I don’t know for sure, but I think that I disagree with an explicit carbon tax. Why should the government be any good at deciding which industries have the best chance of improving their energy efficiency (which they are doing when they set the tax rate on a product-by-product basis)?

I suspect it would be better to go for carbon-credit trading system. Have a (declining) aggregate quota of completely tradable carbon credits, issuing them by open-market auctions on a rolling basis throughout the year. To be economically neutral (that is, non-distortionary), the issuer of carbon credits would need to government-independent (although operating within boundaries set by the government) and either work closely with the central bank or be a new branch of the central bank itself.
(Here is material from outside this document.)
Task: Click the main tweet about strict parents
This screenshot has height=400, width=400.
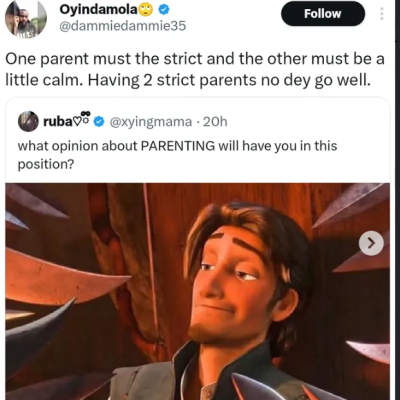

This last point would be necessary because if the proceeds from auctioning the credits were not going to be treated as government revenue (and in order to avoid being distortionary, that would need to be the case), any money paid for the credits would need to be recycled back into the economy by the central bank. This would ultimately have the equivalent effect of raising interest rates on carbon-intensive parts of the economy and lowering interest rates for the carbon-free sections while keeping the aggregate rate (and thus, in theory, the overall effect on GDP) unchanged.

In practice, I suspect that we would see some increased volatility in market interest rates and inflation pressures, with both settling down over a few years.

I could be entirely wrong on all this, though. It’s just the result of 20 minutes of thought. I’d welcome any corrections.